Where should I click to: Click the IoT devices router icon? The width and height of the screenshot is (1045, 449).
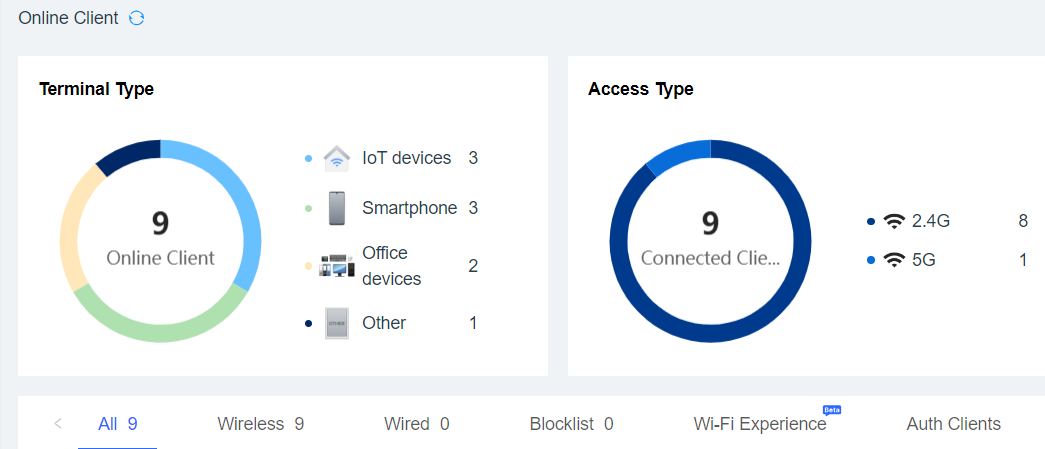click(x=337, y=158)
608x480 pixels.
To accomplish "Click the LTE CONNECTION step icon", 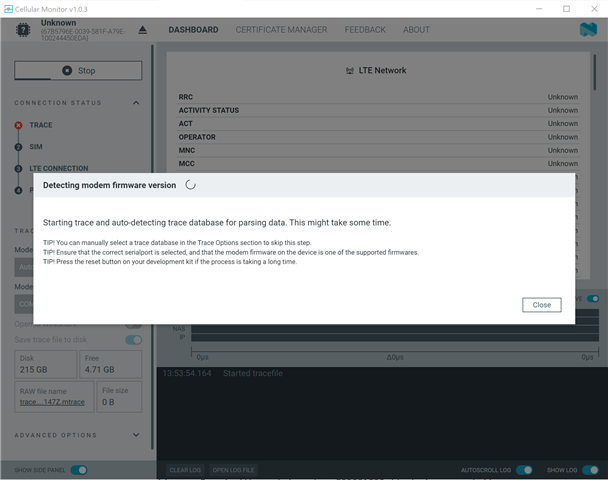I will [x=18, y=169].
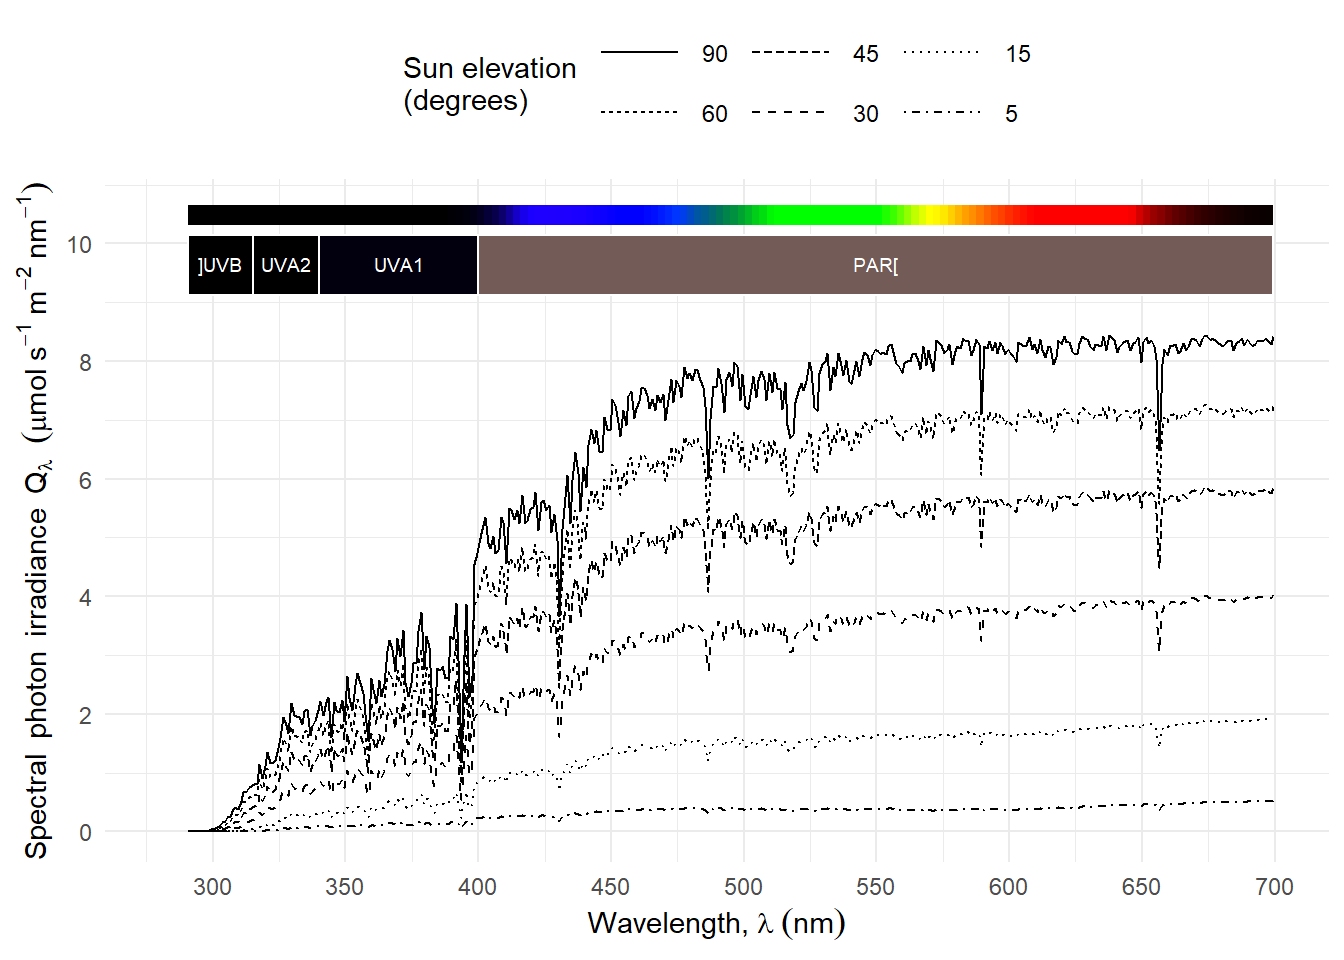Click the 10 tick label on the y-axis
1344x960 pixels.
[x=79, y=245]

-------

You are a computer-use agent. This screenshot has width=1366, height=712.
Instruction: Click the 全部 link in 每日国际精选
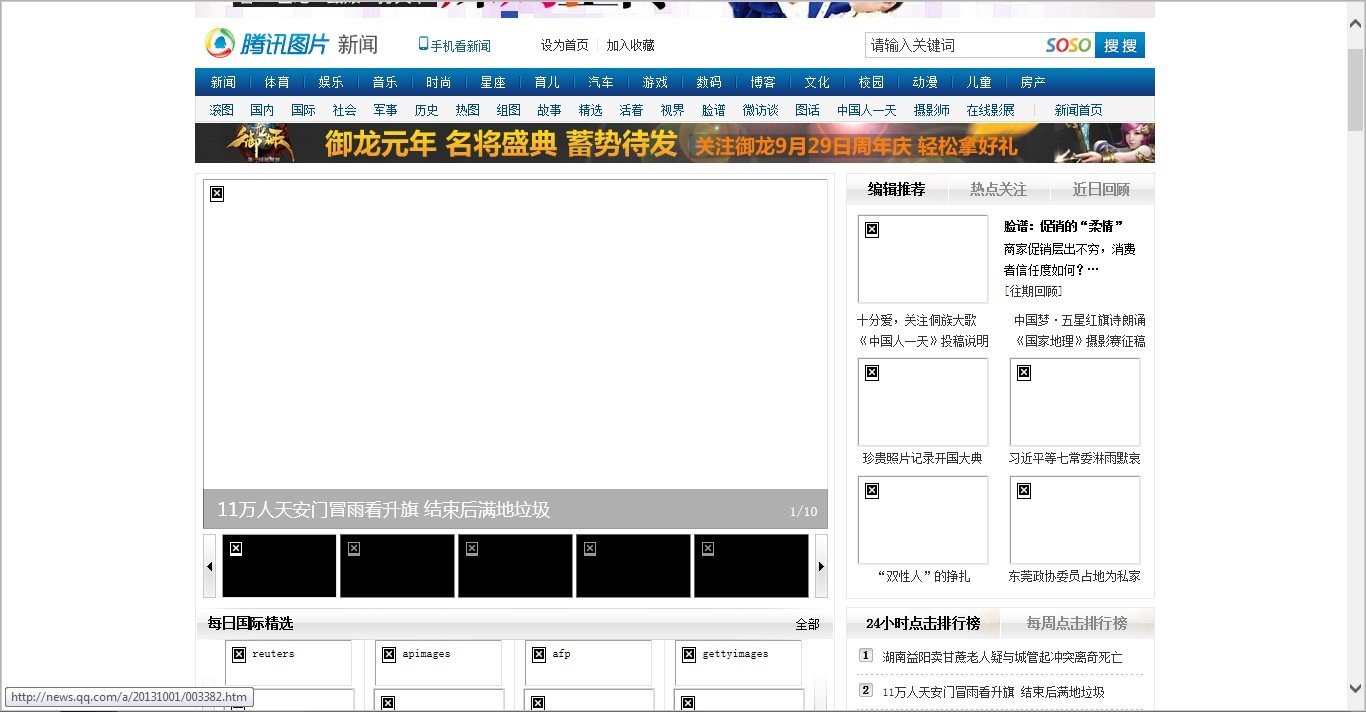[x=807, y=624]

-------

## What the task asks
Locate each line above that contains the string "height" and copy it out in full.

## The solution
Where should I click to: Click the IoT devices router icon? The width and height of the screenshot is (1045, 449).
You are a computer-use agent. This screenshot has width=1366, height=712.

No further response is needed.